Of course, the relationship of the SNOWBLOOD series to sex is a double-edged sword, both in the diegetic and extra-diegetic senses. In the diegesis Snowblood uses her beauty both to beguile men into compromising themselves, and when she fights, her nudity implicitly serves to distract them, making them vulnerable to her blade. Extra-diegetically, though, her displays of nudity appeal to mostly male readers, who on some level are “getting their rocks off.” Amusingly, this makes them closer in spirit to the story’s villains, like the dissolute officials of the Rokumeikan.

George Bataille, a philosopher strongly influenced by Marx but not enslaved to his narrow economic dictums, attempted in his fiction to go beyond what he called “libinal economy,” to devise sexual scenarios so outrageous that they would no longer serve the purpose of simple economic exchange, be it that of a john buying real sex from a prositute or a customer buying sexy fiction for a sexual thrill. In fact, the exchange of a “cash nexus” for an object or a service parallels the most disinterested form of sexual exchange, which is in its turn comparable to Buber’s “I-it” relationship.

Does LADY SNOWBLOOD also exceed “libinal economy?” Not in the same manner as Bataille’s fiction, to be sure. The SNOWBLOOD manga-customer in the real world expects to see a lot of sex-action for his money, just as do the inhabitants of the SNOWBLOOD world do for their money. However, in the extra-diegetic world, the customer also expects to see the lady assassin slice and dice assorted villains, so the extra-diegetic customer is also getting the thrill of action. One can imagine a slavish Marxist interpreter believing that Snowblood’s attacks are an attack on capitalist economy, and thus implicitly a validation of Marx’s anti-capitalist wish-dream.

I called Snowblood a “mythic defender” of her culture earlier because she falls in with a long line of Japanese heroes whose raison d’etre concerns committing brutal actions with a near-mystical detachment. Though “Rokumeikan” opposes her to Western imperial control and sexual license, Koike and Kamimura show that traditional Japanese culture is no less given to economic abuse than the West. Indeed, in the story of Snowblood’s origin, her samurai path is determined, prior to her birth, by the murder of her father and the rape of her mother by individuals attempting a moneymaking scheme no less crass than that of “Rokumeikan.”

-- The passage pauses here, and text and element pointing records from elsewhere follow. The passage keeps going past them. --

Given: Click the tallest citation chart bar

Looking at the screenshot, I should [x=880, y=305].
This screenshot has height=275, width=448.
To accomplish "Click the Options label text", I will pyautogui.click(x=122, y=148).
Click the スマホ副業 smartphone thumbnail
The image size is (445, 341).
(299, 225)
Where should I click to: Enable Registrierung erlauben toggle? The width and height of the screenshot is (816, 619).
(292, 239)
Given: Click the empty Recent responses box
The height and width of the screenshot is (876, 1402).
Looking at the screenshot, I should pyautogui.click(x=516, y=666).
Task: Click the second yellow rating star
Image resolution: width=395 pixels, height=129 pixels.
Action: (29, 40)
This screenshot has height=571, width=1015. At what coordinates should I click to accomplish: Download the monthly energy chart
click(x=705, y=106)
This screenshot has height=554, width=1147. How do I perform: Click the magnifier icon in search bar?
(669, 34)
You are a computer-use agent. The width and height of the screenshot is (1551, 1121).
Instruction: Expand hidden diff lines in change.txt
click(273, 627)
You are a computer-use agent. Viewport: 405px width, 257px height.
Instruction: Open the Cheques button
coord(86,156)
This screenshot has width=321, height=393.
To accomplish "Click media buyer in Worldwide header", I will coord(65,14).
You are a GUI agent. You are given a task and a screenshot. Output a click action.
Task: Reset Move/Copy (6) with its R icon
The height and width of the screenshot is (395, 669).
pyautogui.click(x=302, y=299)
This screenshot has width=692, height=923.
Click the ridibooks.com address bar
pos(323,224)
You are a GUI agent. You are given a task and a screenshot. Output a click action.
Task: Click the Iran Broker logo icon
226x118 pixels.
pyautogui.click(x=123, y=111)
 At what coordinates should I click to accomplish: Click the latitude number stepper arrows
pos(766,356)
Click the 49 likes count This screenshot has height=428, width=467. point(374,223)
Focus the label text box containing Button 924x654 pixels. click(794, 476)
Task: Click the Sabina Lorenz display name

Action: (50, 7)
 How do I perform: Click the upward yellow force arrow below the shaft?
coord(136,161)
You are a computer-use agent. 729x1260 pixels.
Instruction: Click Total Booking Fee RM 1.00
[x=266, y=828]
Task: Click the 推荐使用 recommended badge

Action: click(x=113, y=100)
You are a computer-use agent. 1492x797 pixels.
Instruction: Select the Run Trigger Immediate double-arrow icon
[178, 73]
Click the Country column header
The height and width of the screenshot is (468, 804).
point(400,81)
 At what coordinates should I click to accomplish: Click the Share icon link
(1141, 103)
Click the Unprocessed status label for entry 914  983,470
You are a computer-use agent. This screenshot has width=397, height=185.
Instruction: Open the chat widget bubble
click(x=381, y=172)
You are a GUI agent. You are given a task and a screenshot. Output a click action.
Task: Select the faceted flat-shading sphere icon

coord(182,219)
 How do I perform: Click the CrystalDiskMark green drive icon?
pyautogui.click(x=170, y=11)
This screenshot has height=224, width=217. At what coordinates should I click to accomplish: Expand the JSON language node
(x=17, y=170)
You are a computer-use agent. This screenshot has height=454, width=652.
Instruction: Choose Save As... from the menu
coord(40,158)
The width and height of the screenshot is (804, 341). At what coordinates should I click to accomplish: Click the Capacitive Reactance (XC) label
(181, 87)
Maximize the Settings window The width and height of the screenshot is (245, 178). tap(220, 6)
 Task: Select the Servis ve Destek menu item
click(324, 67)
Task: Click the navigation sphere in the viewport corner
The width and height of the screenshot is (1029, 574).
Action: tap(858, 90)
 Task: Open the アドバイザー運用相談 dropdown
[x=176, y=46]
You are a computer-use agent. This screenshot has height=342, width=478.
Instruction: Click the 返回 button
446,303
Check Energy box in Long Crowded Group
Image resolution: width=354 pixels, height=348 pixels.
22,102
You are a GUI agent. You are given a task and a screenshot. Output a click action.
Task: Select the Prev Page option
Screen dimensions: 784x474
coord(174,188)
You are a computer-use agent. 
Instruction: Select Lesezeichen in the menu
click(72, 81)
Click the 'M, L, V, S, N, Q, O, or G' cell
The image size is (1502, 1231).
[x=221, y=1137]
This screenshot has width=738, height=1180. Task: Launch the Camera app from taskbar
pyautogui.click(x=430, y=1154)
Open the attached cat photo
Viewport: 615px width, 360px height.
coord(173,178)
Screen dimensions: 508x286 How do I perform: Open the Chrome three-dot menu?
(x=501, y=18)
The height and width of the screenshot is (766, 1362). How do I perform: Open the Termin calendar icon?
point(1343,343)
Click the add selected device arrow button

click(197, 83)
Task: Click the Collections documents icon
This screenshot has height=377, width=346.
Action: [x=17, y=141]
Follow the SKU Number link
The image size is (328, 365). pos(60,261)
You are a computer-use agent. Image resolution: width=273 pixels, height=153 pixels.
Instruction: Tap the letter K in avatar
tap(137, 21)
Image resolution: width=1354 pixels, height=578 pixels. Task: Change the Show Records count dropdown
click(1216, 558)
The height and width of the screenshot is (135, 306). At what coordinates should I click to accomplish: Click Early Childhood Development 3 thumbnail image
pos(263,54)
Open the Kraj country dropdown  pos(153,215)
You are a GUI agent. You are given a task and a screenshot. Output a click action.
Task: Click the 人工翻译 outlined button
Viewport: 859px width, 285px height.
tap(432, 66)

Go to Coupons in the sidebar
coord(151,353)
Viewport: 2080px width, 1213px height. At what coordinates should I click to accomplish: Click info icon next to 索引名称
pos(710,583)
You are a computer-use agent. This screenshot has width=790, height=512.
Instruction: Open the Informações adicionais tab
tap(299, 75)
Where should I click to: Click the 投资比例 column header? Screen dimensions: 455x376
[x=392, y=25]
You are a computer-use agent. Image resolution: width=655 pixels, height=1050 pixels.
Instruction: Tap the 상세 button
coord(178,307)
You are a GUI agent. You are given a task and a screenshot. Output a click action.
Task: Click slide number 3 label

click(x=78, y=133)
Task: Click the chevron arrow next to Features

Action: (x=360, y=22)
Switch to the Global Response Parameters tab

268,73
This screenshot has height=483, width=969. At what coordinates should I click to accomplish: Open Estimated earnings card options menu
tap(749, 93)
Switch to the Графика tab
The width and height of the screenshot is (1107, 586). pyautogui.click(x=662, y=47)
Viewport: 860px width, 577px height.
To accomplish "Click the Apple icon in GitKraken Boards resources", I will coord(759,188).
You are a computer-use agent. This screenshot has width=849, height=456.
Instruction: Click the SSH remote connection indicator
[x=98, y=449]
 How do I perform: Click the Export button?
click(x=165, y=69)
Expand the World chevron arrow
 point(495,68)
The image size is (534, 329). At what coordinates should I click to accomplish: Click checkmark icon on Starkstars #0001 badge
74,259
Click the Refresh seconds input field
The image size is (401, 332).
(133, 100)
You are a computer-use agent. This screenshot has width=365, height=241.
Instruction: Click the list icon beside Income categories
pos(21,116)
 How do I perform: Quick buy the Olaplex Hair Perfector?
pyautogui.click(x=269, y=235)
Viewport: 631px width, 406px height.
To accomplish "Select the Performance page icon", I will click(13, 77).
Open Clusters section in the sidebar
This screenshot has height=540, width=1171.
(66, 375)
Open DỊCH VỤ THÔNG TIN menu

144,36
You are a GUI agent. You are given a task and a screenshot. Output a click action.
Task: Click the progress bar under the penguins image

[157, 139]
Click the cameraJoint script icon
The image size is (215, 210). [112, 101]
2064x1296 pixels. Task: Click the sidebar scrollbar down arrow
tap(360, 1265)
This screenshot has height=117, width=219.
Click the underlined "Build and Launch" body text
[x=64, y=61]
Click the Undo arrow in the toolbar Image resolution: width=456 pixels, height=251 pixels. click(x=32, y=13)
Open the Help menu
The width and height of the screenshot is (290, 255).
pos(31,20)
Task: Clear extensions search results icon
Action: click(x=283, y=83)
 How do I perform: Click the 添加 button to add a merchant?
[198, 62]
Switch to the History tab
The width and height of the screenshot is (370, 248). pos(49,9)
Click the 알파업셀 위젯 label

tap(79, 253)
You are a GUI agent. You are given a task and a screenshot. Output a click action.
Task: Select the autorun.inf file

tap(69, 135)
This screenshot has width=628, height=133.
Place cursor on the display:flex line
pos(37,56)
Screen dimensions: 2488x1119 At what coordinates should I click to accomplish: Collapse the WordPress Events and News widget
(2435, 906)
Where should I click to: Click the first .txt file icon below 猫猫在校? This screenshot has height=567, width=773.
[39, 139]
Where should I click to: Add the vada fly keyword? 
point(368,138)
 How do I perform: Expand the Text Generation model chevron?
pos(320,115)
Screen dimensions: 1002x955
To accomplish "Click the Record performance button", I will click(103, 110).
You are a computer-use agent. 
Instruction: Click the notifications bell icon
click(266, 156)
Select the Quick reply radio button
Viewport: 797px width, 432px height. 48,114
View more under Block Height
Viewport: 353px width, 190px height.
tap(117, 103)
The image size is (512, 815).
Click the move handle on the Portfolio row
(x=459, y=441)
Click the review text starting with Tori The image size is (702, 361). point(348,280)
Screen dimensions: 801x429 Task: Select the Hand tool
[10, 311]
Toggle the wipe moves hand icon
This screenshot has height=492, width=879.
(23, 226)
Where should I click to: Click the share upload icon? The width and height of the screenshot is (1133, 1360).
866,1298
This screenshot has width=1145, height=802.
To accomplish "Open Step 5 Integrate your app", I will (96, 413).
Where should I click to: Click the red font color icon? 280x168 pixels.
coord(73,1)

SNOWBLOOD thus avoids the ratiocentrist conceits of Marxist fictions, for the story is concerned, first and foremost, with the elemental conflicts of human life and thought. At the conclusion of “Rokumeikan,” Snowblood, having brought down the social hall, takes her leave. Though she’s naked, she’s utterly unaffected by the gazes of the men around her, and some of them lower their eyes deferentially, after the fashion of the “Lady Godiva” legend. Ishizaka defines, as best he can, the mystery of Lady Snowblood, using the Japanese concept of "syura" (Hell):

“What purifies the turbid state of this world isn’t white snow, but the scarlet, fierce snow of syura.”